Economic recovery is likely to be gradual and driven by a strong return of private consumption and investment. The reforms envisaged under the Plan Sénégal Émergent (PSE) need to be deepened so that growth returns to its pre-pandemic trajectory.
A significant influx of private investment is essential to increase Senegal’s productive capacity and sustain export growth. Services continue to dominate GDP, while the primary sector (agriculture, in particular) is the most dynamic engine of growth. The current health crisis has delayed oil and gas projects, which are only expected to contribute to revenues and exports around 2025.
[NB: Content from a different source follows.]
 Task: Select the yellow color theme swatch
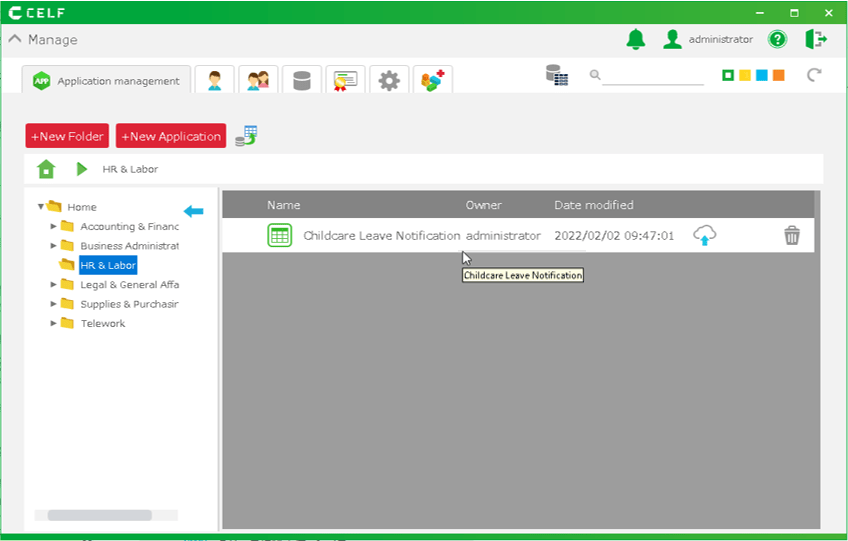tap(745, 75)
The COVID-19 pandemic risks jeopardising the socio-economic gains from improved access to key services, both in terms of affordability and infrastructure deployment. It could result in severe losses to households through reduced in-work and out-of-work income (especially private remittances), domestic price inflation and disruption of essential service provision.
Senegal’s economy was growing before the pandemic, with its GDP increasing by 5.3% in 2019, according to the International Monetary Fund (IMF).
However, despite the IMF forecasting a recovery this year after a slowdown in 2020, coronavirus restrictions have ravaged Senegal’s large informal sector and growing numbers of people are struggling to make ends meet.